Customize how vCluster exports the kubeconfig file to a secret for use in tools like ArgoCD or Terraform pipelines.

By default, vCluster stores the kubeconfig in a secret named vc-NAME within the namespace where vCluster is deployed. To create an additional secret with a specified configuration, configure exportKubeConfig.

Using the same namespace for the secret​

The following example configures a virtual cluster to use a specific kubeconfig context, server endpoint, and secret name within the same namespace:

  • Set the kubeconfig context name to my-domain-context.
  • Configure the kubeconfig to use https://my-domain.org:443 as the endpoint for the exposed virtual cluster.
  • Ensure the secret name reflects the virtual cluster domain name instead of the default cluster name, "my-cluster".
exportKubeConfig:
  context: my-domain-context
  server: https://my-domain.org:443
  secret:
    name: vc-my-domain

Using a new namespace for the secret​

The following example configures a virtual cluster to store the kubeconfig secret in a separate namespace while maintaining proper access control:

  • Set the kubeconfig context name to my-domain-context.
  • Configure the kubeconfig to use https://my-domain.org:443 as the virtual cluster endpoint.
  • Create a namespace called kubeconfig-secret-namespace to store the secret.
  • Name the secret vc-my-domain instead of using the default cluster name "my-cluster".
  • Additionally, grant access to the new namespace by creating a Role and RoleBinding for the vCluster service account:
    • Configure the new role with the same permissions assigned to the vCluster app role in the original namespace.
    • If needed, copy permissions from the default vCluster deployment.
    • When vCluster permissions change, update the unmanaged role in the target namespace accordingly.
exportKubeConfig:
  context: my-domain-context
  server: https://my-domain.org:443
  secret:
    namespace: kubeconfig-secret-namespace
    name: vc-my-domain

Config reference​

exportKubeConfig required object pro​

ExportKubeConfig describes how vCluster should export the vCluster kubeConfig file.

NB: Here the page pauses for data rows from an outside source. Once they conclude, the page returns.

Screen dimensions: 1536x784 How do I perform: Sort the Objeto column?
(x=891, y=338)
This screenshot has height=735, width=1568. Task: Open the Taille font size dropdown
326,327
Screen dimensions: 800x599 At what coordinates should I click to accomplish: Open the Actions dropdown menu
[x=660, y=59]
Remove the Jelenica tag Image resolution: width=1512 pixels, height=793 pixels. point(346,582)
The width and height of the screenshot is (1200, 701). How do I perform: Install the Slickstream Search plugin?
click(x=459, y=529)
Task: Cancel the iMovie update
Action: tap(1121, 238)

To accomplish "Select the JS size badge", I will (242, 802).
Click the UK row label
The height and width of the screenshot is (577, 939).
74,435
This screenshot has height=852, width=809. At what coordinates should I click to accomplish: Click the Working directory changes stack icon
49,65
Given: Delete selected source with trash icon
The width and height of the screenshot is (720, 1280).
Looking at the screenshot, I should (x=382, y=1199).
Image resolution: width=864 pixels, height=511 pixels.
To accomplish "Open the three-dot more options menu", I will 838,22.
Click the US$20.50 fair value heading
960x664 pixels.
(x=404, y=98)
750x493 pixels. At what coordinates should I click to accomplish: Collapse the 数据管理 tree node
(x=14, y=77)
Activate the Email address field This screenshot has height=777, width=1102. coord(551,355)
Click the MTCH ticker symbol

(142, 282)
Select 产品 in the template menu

context required string pro​

Context is the name of the context within the generated kubeconfig to use.

server required string pro​

Override the default https://localhost:8443 and specify a custom hostname for the generated kubeconfig.

insecure required boolean false pro​

If tls should get skipped for the server

serviceAccount required object pro​

ServiceAccount can be used to generate a service account token instead of the default certificates.

name required string pro​

Name of the service account to be used to generate a service account token instead of the default certificates.

namespace required string pro​

Namespace of the service account to be used to generate a service account token instead of the default certificates. If omitted, will use the kube-system namespace.

clusterRole required string pro​

ClusterRole to assign to the service account.

secret required object pro​

Declare in which host cluster secret vCluster should store the generated virtual cluster kubeconfig. If this is not defined, vCluster will create it with vc-NAME. If you specify another name, vCluster creates the config in this other secret.

name required string pro​

Name is the name of the secret where the kubeconfig should get stored.

namespace required string pro​

Namespace where vCluster should store the kubeconfig secret. If this is not equal to the namespace where you deployed vCluster, you need to make sure vCluster has access to this other namespace.